Re: The L3 Revolution

galathaea wrote:

much of lukasiewicz early work
was heavily indebted to aristotle

he would tell his students
(or so i was told)
that when a brilliant man has left so much thought exposed
study it
for there may be many things still undiscovered

and when you disagree
it is better to debate brilliant dead men
than no one at all

I can agree with that.

Post's "cyclical" system which is just a bit later
than that of Lukasiewicz isn't nearly as useful for reasoning.
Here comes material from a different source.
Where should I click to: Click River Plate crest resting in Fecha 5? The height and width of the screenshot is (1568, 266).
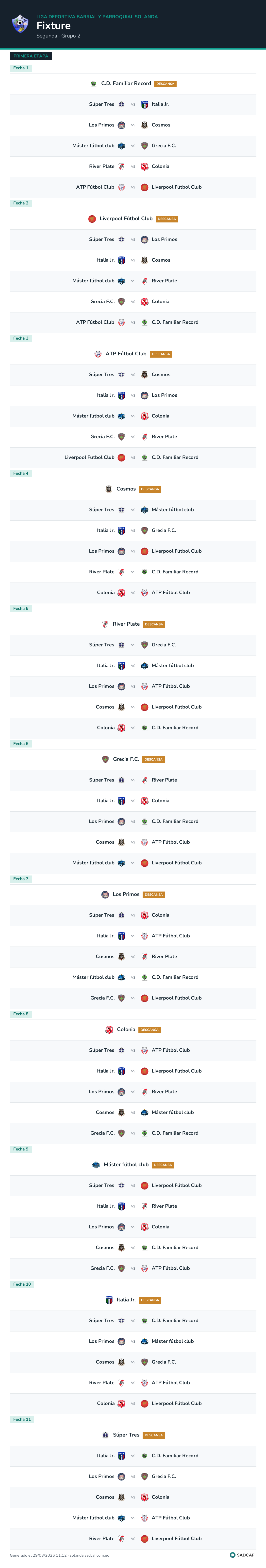105,624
i would disagree with this

I haven't seen what it's useful for. My thought was something that
reduces to classical logic if you eliminate the 3rd value, and Post's
cyclical negation doesn't do that.

his system
provides a layered refinement
of the logics between the boolean and the heyting
and the structural distinctions
all have natural functional interpretations in decision theory

I'm not familiar at all with decision theory, so I can't comment on
that.

It's the comment that the intended application to modal logic did not
materialize that intrigues me. Why didn't it and where is this
discussed? In one of the references in the article I cited, I think
it's Rosser and Turquette, but it could be Ackermann or Rescher,
there is mention of an objection posed by Gonseth, but this objection
as quoted is answerable. Lewis was aware of Lukasiewicz' approach,
discussed it, and rejected it, but his objections are also answerable.
I've not been able to get easy access to the older philosophical
journals where this might have been further discussed.
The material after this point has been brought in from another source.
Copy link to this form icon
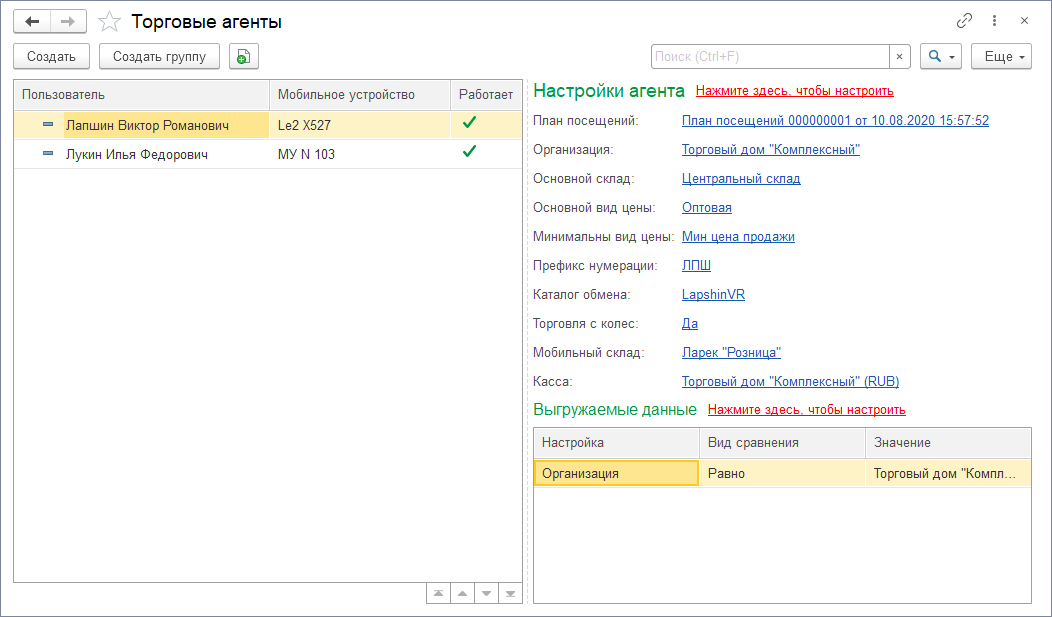1052x617 pixels. 965,21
the one i have seen who most developed the modal interpretation
was not active in the logic community

hans reichenbach's three-valued quantum logic
was lukasiewicz with a different implication

in his papers and books
the modal interpretation is clear from the reading
recapitulating much of your page

just not in a symbolism familiar to logicians

others with more background
have returned and revised reichenbach
often returning to lukasiewicz
though to his infinite truth-valued logics

see for example
jaroslaw pykacz


I did look at Reichenbach's logic when I was searching throug MVL to
see whether anyone had done everything I had already, and whether my
system could include any of the other 3-valued systems.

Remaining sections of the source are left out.